Goal:
Copy out the data below word for word, with no pictures in your copy.
** BEGIN Extracted information **
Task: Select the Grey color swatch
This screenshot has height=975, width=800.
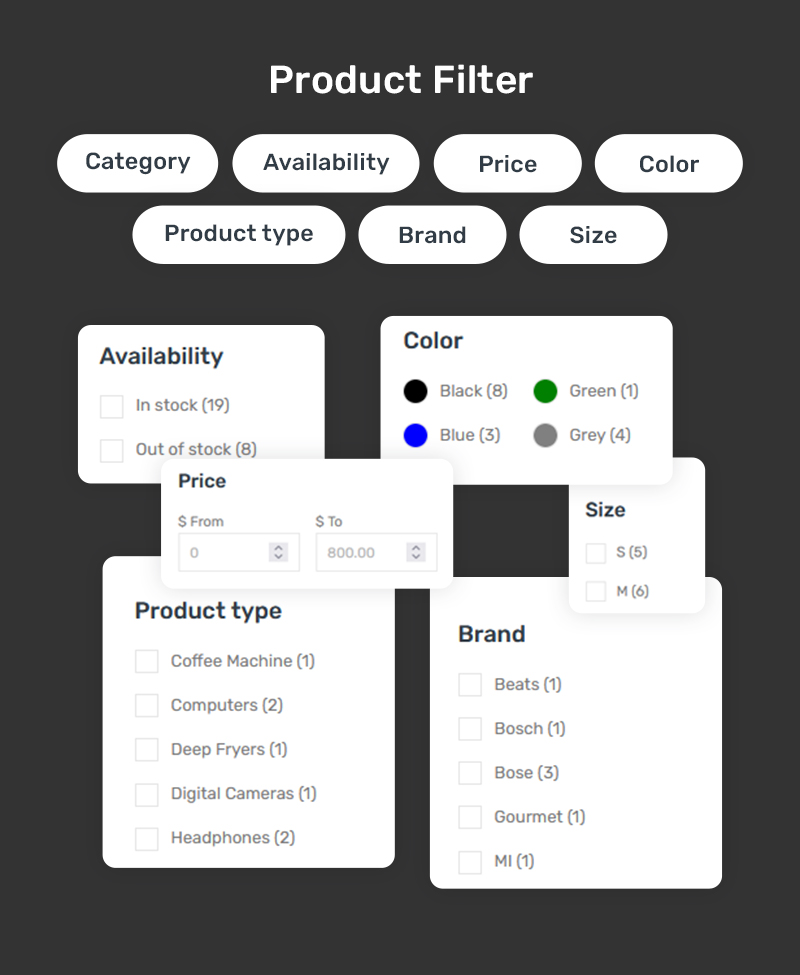Action: point(545,435)
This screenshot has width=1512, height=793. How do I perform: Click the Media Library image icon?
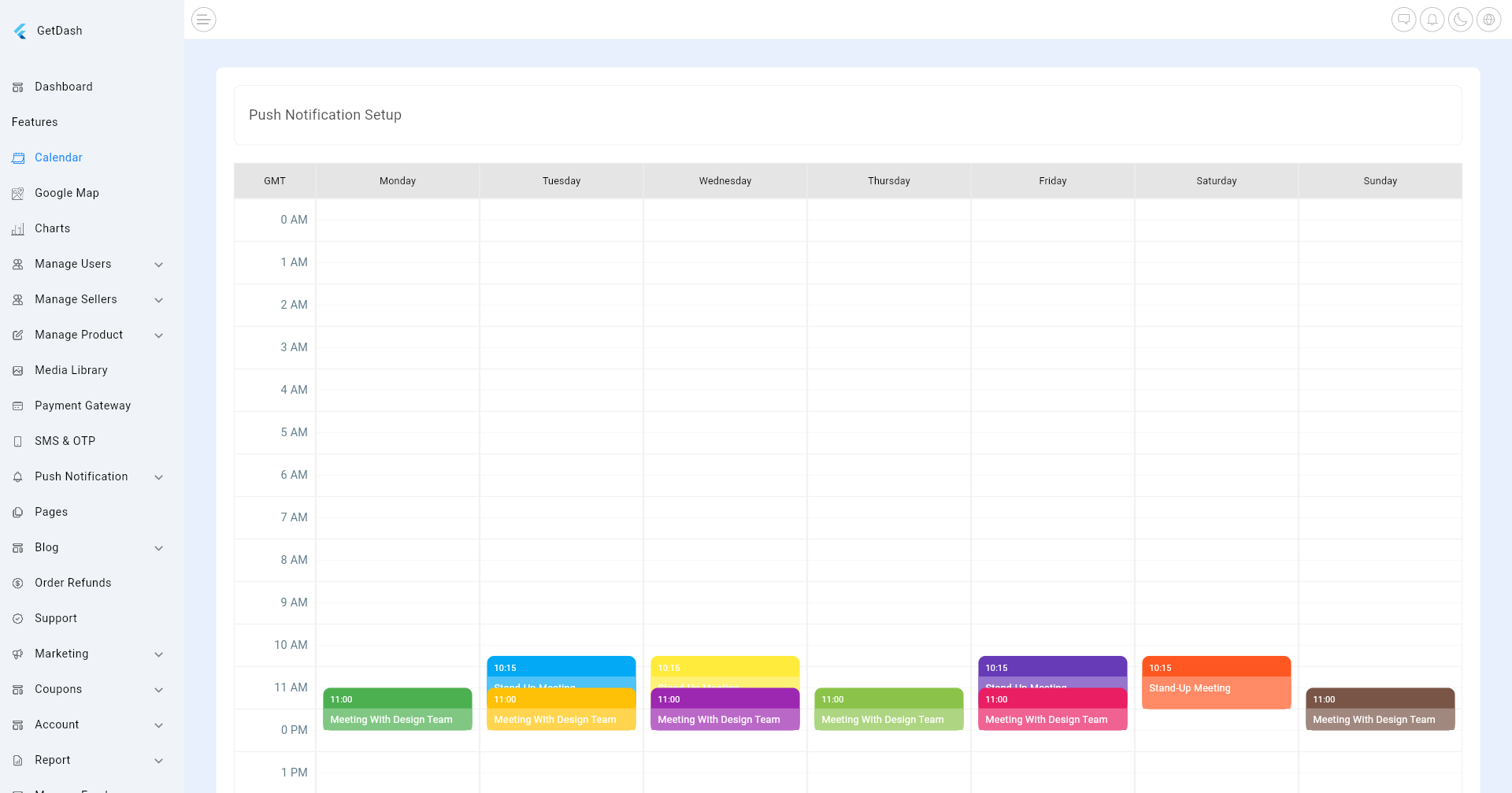(18, 370)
** END Extracted information **
Exercise response:
Task: Select the Grey color swatch
This screenshot has height=975, width=800.
Action: point(545,435)
This screenshot has width=1512, height=793. How do I perform: Click the Media Library image icon?
(18, 370)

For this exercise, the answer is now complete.